Zemherin, sevdiği adamın kalbini kazanmak için her şeyi yapmaya hazırdı. Aşkın kör edici gücüyle, mantığının sesini susturmuş ve tehlikeli bir yola girmişti. Arkadaşı Şule’nin desteğiyle, Ammar cinlerinden yardım alarak bir büyü yapmaya karar verdi. Bu büyü, Zemherin’e umut ışığı gibi görünmüştü. Sevdiği adamın ona aşık olacağına ve sonsuza dek mutlu olacaklarına inanıyordu.
Ancak, Zemherin’in bilmediği şey, cinlerin gücünün her zaman bir bedeli olduğuydu. Büyü işe yaradı ve sevdiği adam ona ilgi göstermeye başladı. Fakat bu mutluluk kısa ömürlü oldu. Lanetin etkisiyle, Zemherin’in etrafındaki insanlar birer birer zarar görmeye başladı. Sevdiği adamın ona olan ilgisi saplantılı bir hale dönüştü ve Zemherin’i kontrol etmeye başladı. Arkadaşı Şule, lanetten etkilenerek hastalandı ve Zemherin’i yalnız bıraktı.

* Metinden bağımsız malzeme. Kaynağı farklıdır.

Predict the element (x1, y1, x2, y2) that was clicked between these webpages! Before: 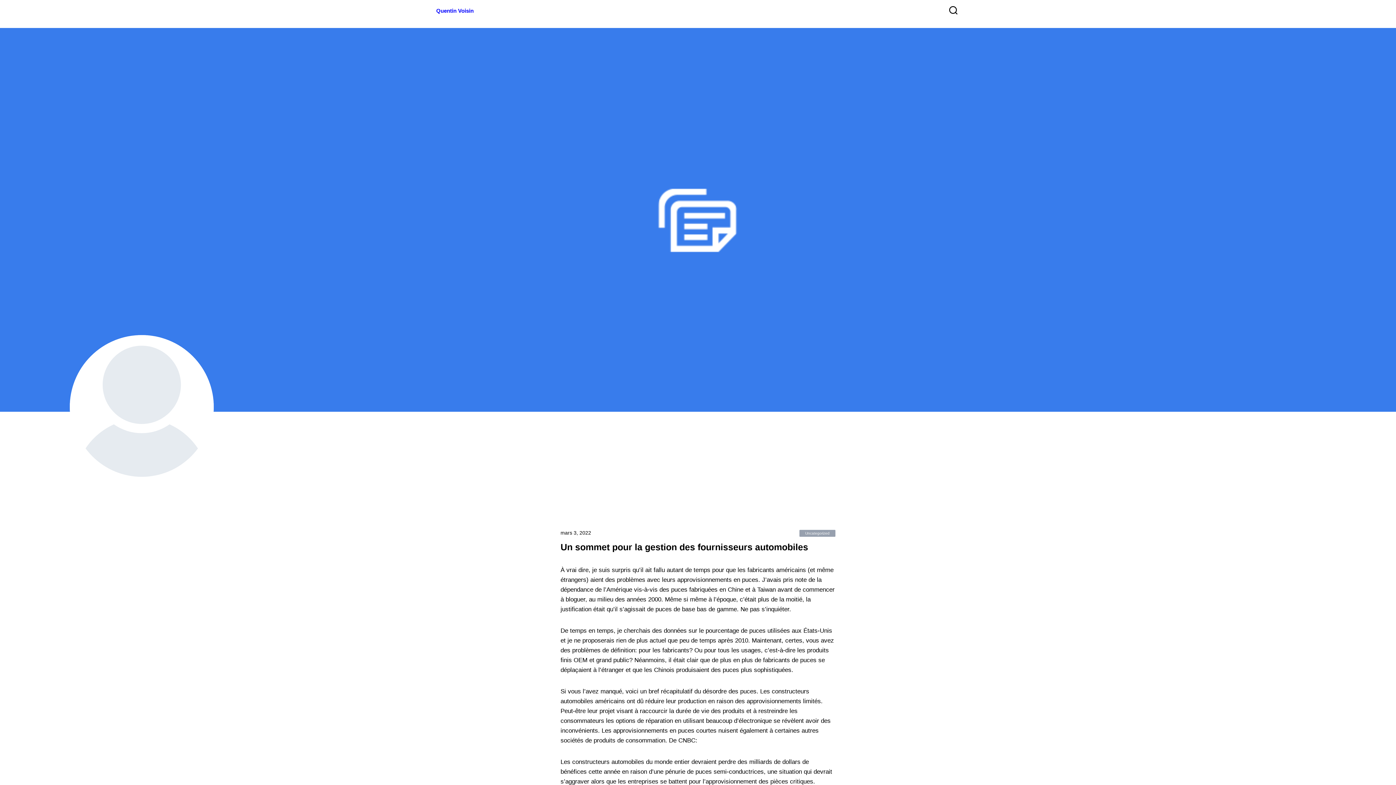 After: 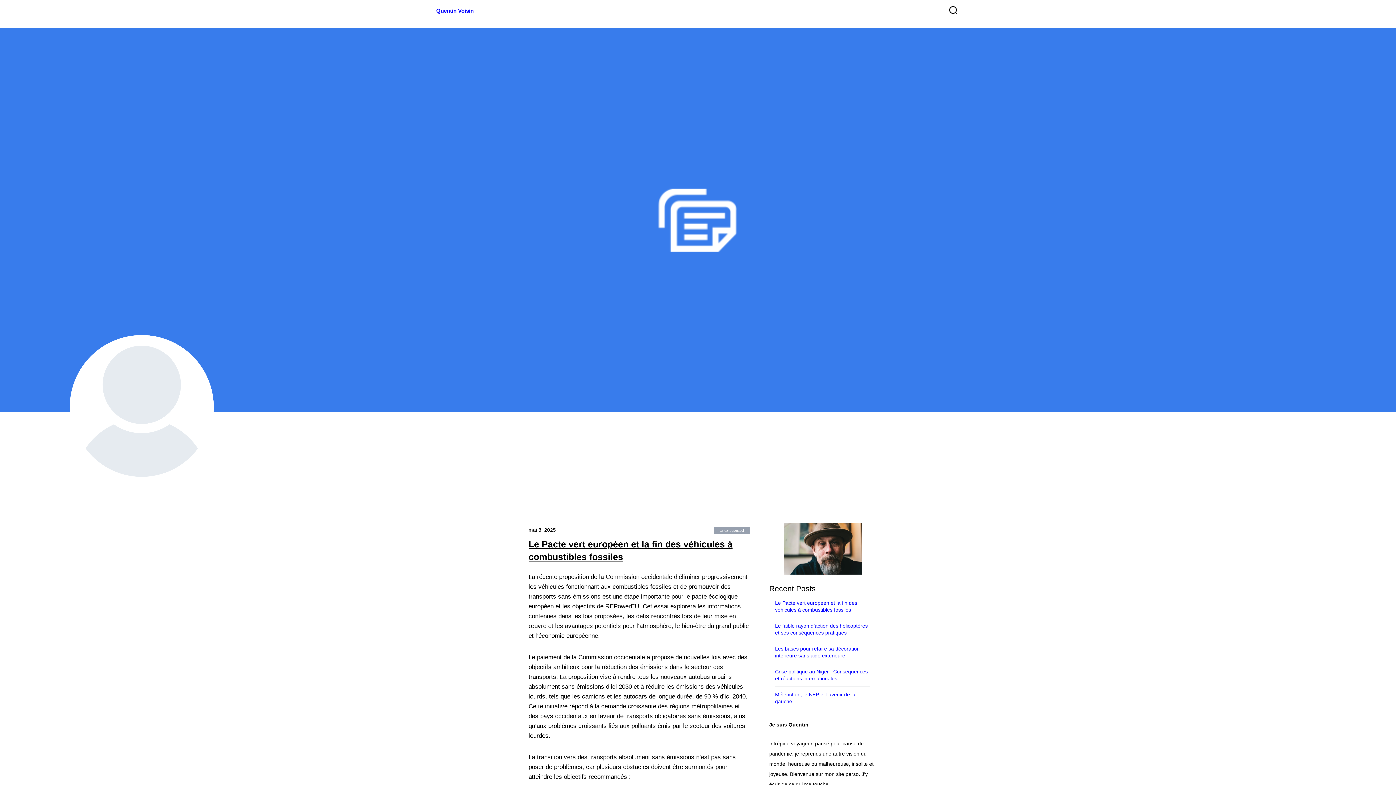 Action: label: Quentin Voisin bbox: (436, 6, 473, 15)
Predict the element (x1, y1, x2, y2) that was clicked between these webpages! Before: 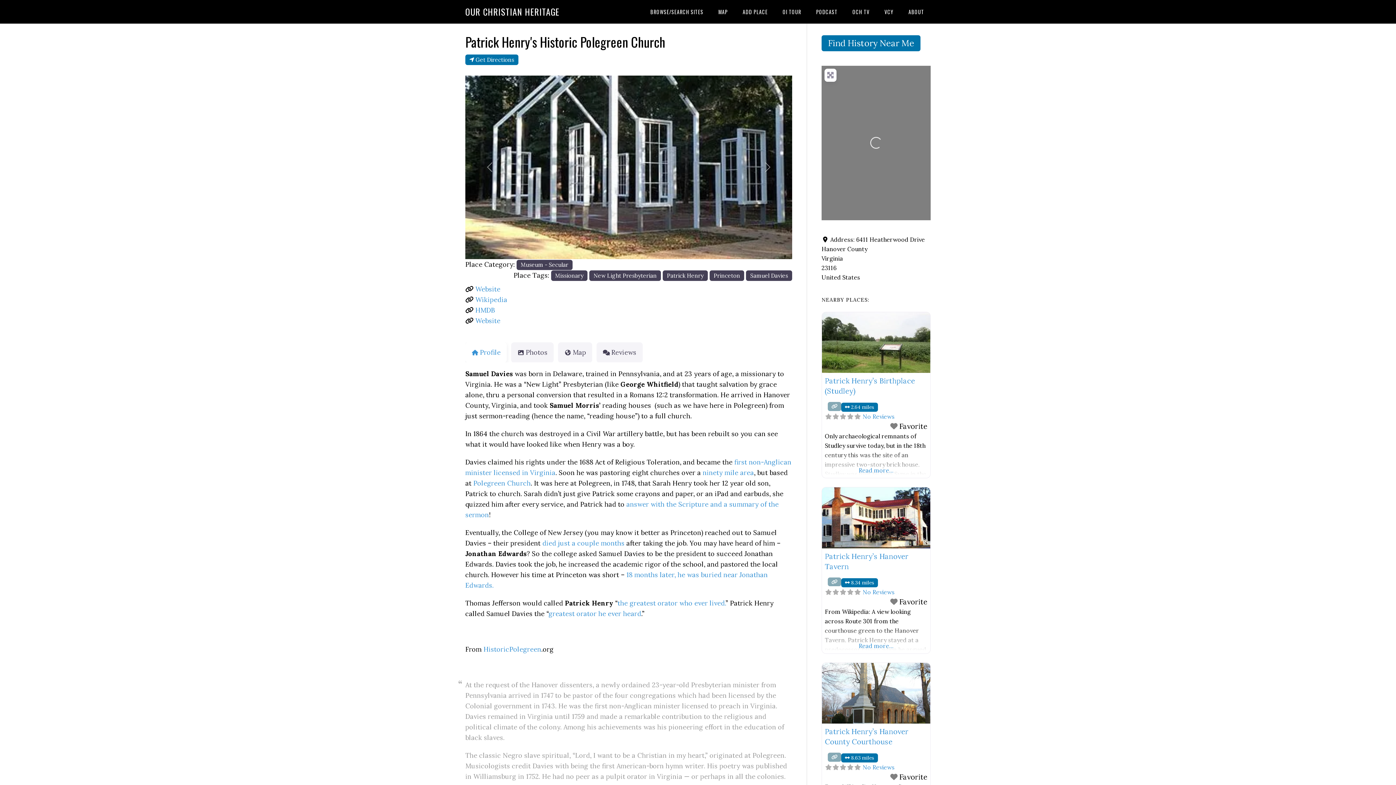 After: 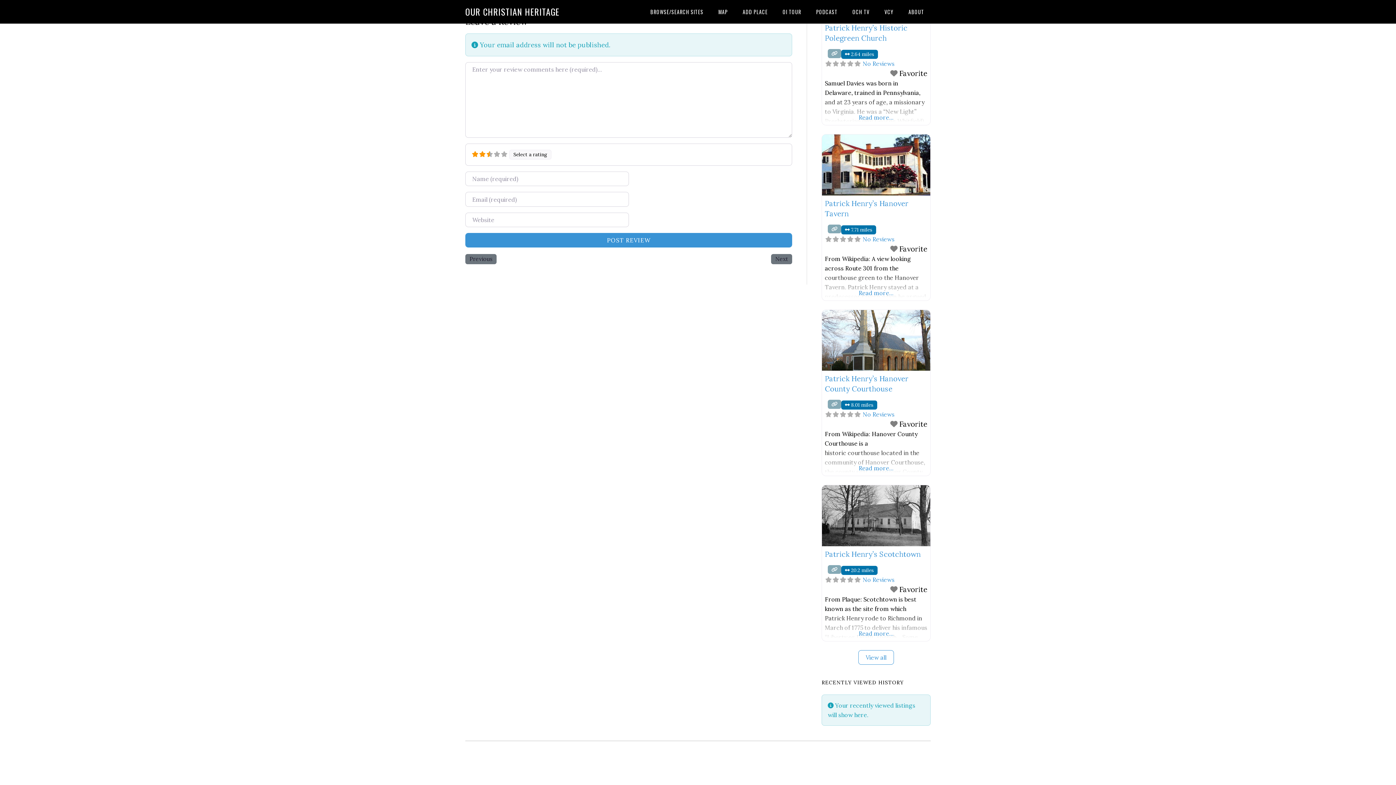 Action: bbox: (862, 413, 894, 420) label: No Reviews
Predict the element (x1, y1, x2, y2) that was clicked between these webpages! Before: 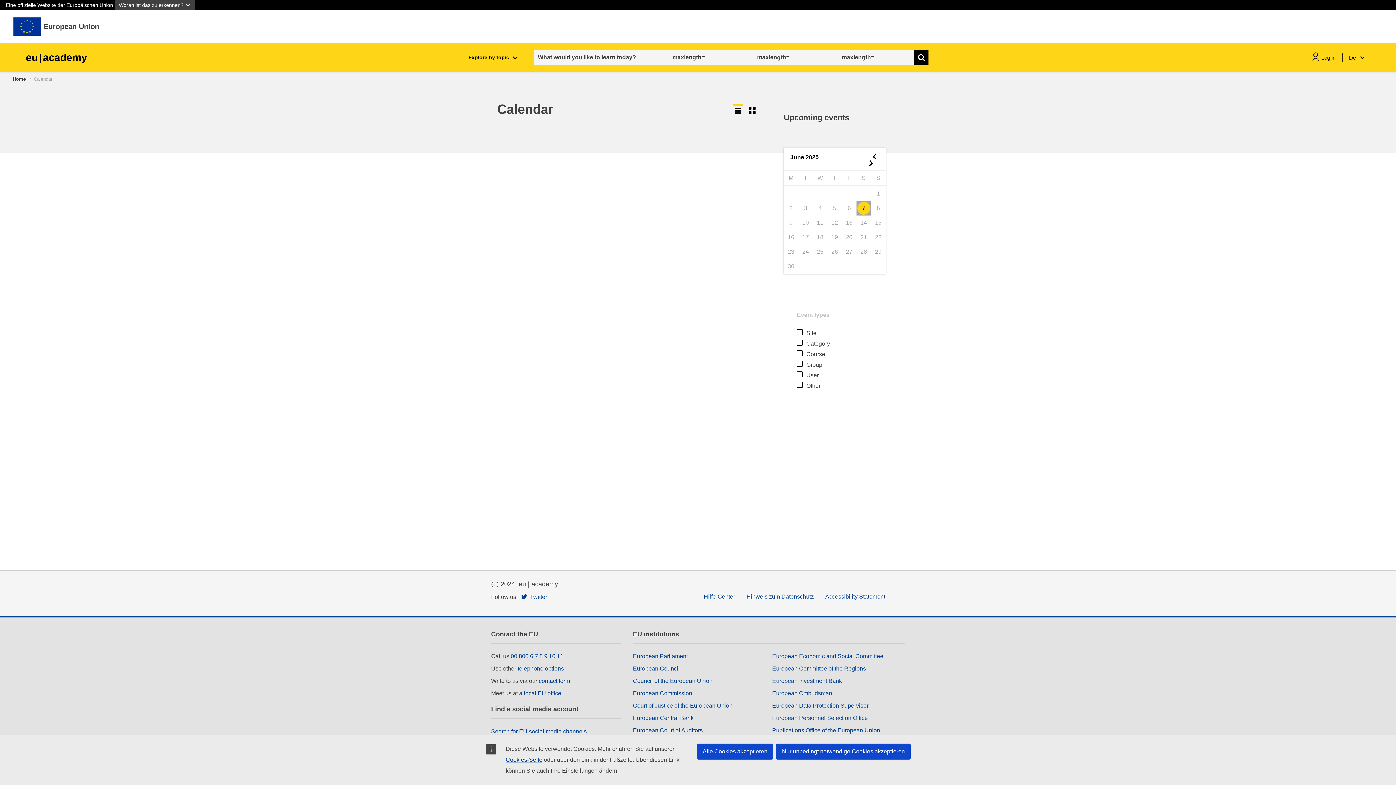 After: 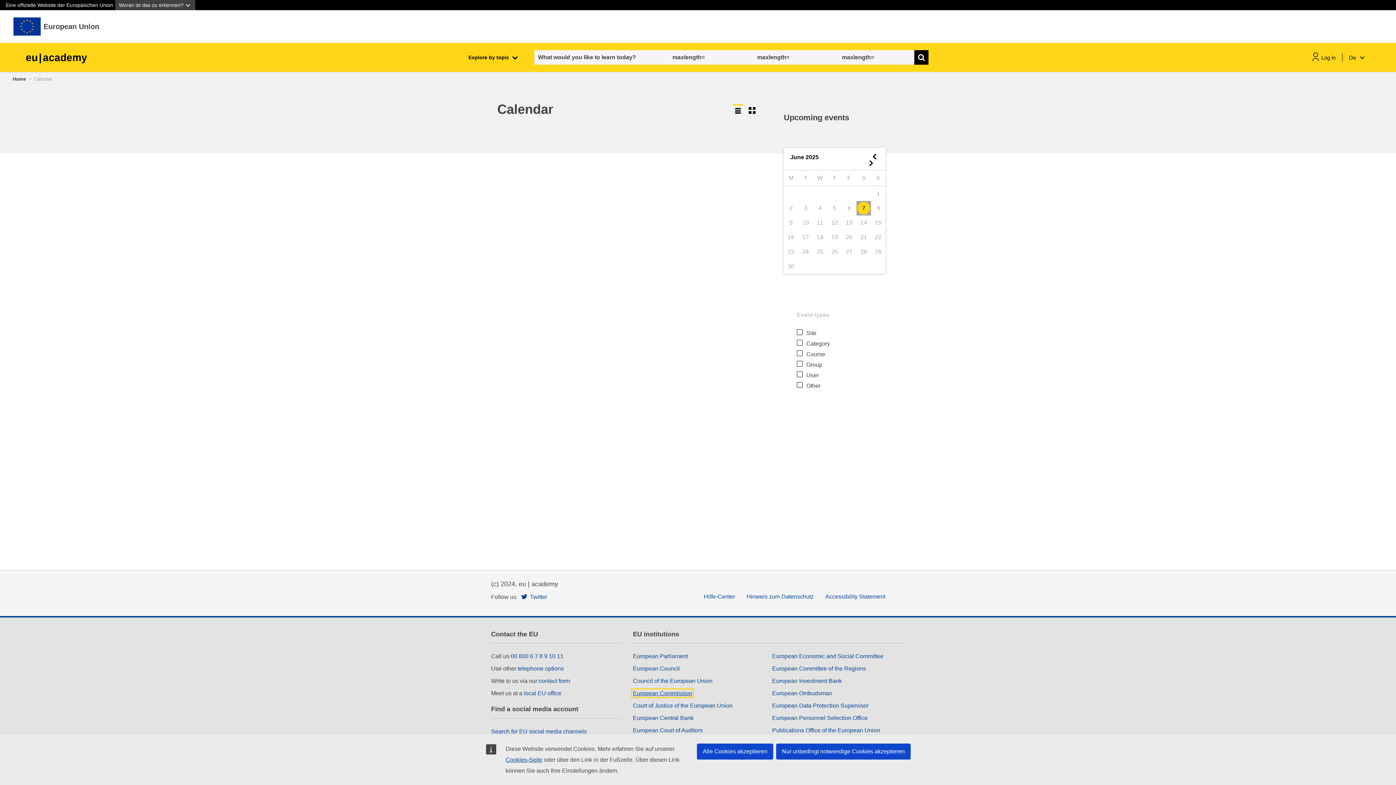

Zemherin, cinlerin gücüyle elde ettiği şeyin bedelini ağır bir şekilde ödüyordu. Sevdiği adamı kaybetmenin korkusu ve lanetin yarattığı tahribat, onu içinden çıkılmaz bir duruma sürükledi. Lanetten kurtulmak için her şeyi denedi, fakat her çabası başarısızlıkla sonuçlandı. Ölüm bile bir çözüm gibi görünmeye başlamıştı. Zemherin, umudunu kaybetmemek için çırpınıyordu, fakat her geçen gün karanlığa biraz daha gömülüyordu.